• Zitierter Textauszug

□ □ □

Anna Netrebko über russische Pionierlieder, die Energie von Cecilia Bartoli und nächtliche Serenaden

Daniel Barenboims Privatgarderobe in der Staatsoper Unter den Linden. Ein bescheidener Raum mit Pseudo-Rokoko-Stühlen, einem Ohrensessel, einer knarrenden Ledercouch und einem Klavier. Auf dem Kühlschrank liegt ein „Bitte nicht stören“- Schild. Anna Netrebko betritt das Zimmer und reißt das Fenster auf: „Dieser Zigarrenrauch bringt mich um!“ Ihre schwarzen Lackpumps sind Ehrfurcht erregend.

Frau Netrebko, Millionen Menschen in aller Welt haben Ihre Opernaufnahmen im Wohnzimmerschrank. Erinnern Sie sich noch an die Lieder, die Ihnen Ihre Mutter vorgesungen hat?

Oh ja, sie hat viele Lieder gesungen, die während des Krieges geschrieben wurden. Meistens ging es darin um Liebe und die Frauen, die auf die Rückkehr der Soldaten warten – sehr romantisch. Es war viel Filmmusik aus den 40ern dabei.

Also keine Kinderlieder.

Oh doch, wir hatten viele Musikfilme in Russland, Zeichentrickfilme, die habe ich meistens gesehen. Die Texte sind süß und unschuldig. Manchmal naiv – andernfalls auch sehr heroisch. Wir sind in einer anderen Zeit aufgewachsen. Wir mussten die ganze Zeit Heldenbücher lesen.

Wissenschaftler sagen, Singen sei gut für die Intelligenz. Merken Sie das?

Ich glaube schon … Nein, im Ernst, Singen ist ein sehr gesunder Prozess. Aber natürlich unterscheidet sich das Opernsingen vom alltäglichen Singen komplett. Ich würde nicht sagen, dass Opernsingen etwas Natürliches ist. Man braucht viele Jahre, um es zu lernen, und von 20 Leuten verstehen nur drei oder vier, wie es geht. Falls man nicht zu denen gehört, sollte man es besser gleich lassen. Sonst ist es nur Leiden.

Forscher sagen, mit dem Singen steigt die Gedächtnisleistung – zum Beispiel bei Sprachen.

Ich habe mir schon immer sehr schnell die Worte und Melodien zu einem Lied gemerkt. Tatjanas Briefszene aus Tschaikowskys „Eugen Onegin“ etwa habe ich in einer Nacht gelernt. Und das ist lang.

□ □ □

• Ausgangsmaterial
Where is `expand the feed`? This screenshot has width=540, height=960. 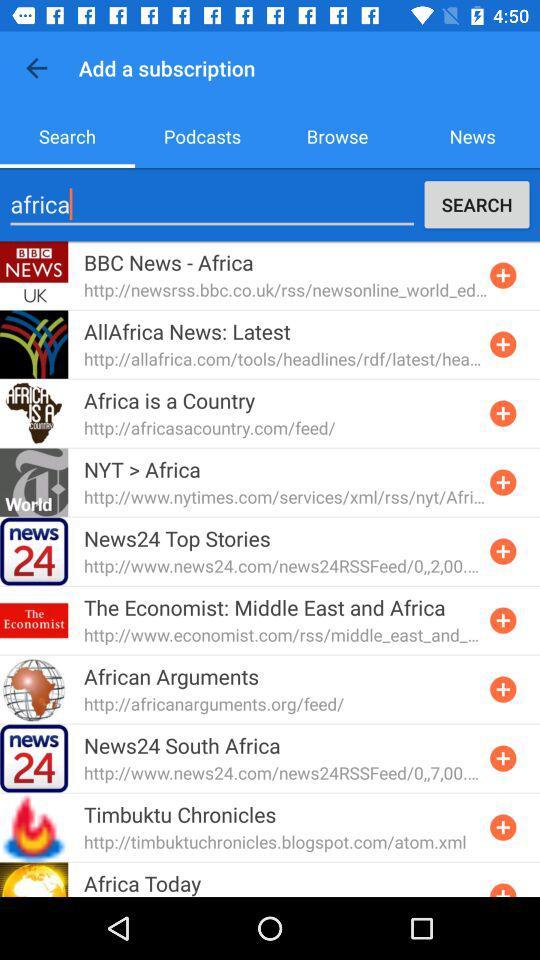
expand the feed is located at coordinates (502, 412).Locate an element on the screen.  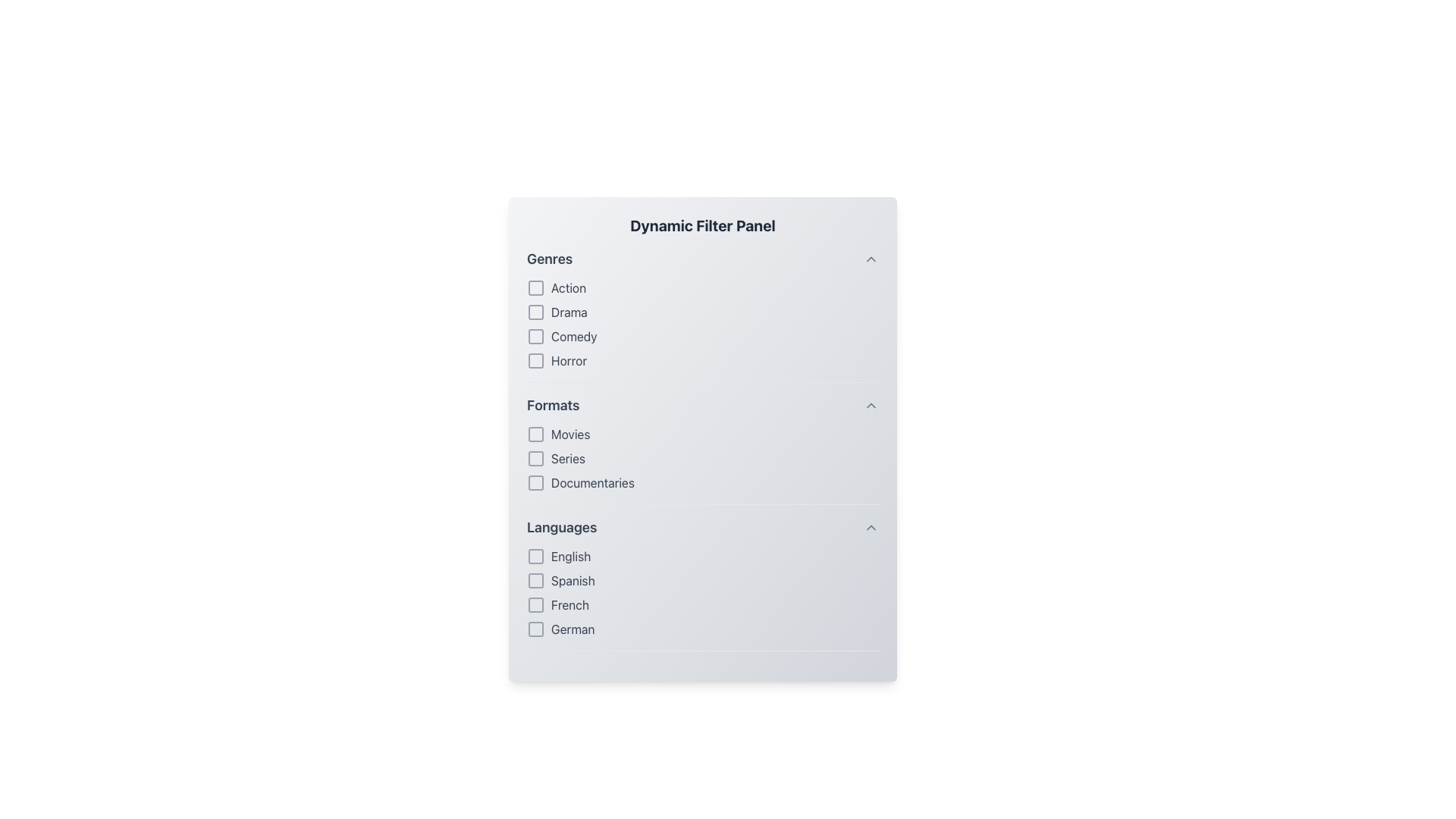
the square-shaped interactive Checkbox located to the left of the label 'Documentaries' in the 'Formats' section of the 'Dynamic Filter Panel' is located at coordinates (535, 482).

□ □ □

• Aufgaben
A) Nennen Sie alle Einrichtungsgegenstände, mit denen der Raum im Textauszug laut dem Satz „Ein bescheidener Raum mit …“ ausgestattet ist.
B) Beantworten Sie anhand des Textauszugs:
(i) In wessen Privatgarderobe findet das Gespräch statt?
(ii) Aus welchem Jahrzehnt stammte viel der Filmmusik, die Netrebkos Mutter sang?
(iii) Welche Szene hat Netrebko nach eigener Aussage in einer Nacht gelernt?
C) Geben Sie den Abschnitt des Textauszugs wortgetreu wieder, der mit den Worten „Oh doch, wir“ einsetzt und mit „Zeit Heldenbücher lesen.“ schließt.
Das Material wird hier nicht gebraucht.

• Lösungen
A) Pseudo-Rokoko-Stühle, ein Ohrensessel, eine knarrende Ledercouch und ein Klavier.

B)
(i) In Daniel Barenboims Privatgarderobe in der Staatsoper Unter den Linden.
(ii) Aus den 40ern.
(iii) Tatjanas Briefszene aus Tschaikowskys „Eugen Onegin“.

C)
Oh doch, wir hatten viele Musikfilme in Russland, Zeichentrickfilme, die habe ich meistens gesehen. Die Texte sind süß und unschuldig. Manchmal naiv – andernfalls auch sehr heroisch. Wir sind in einer anderen Zeit aufgewachsen. Wir mussten die ganze Zeit Heldenbücher lesen.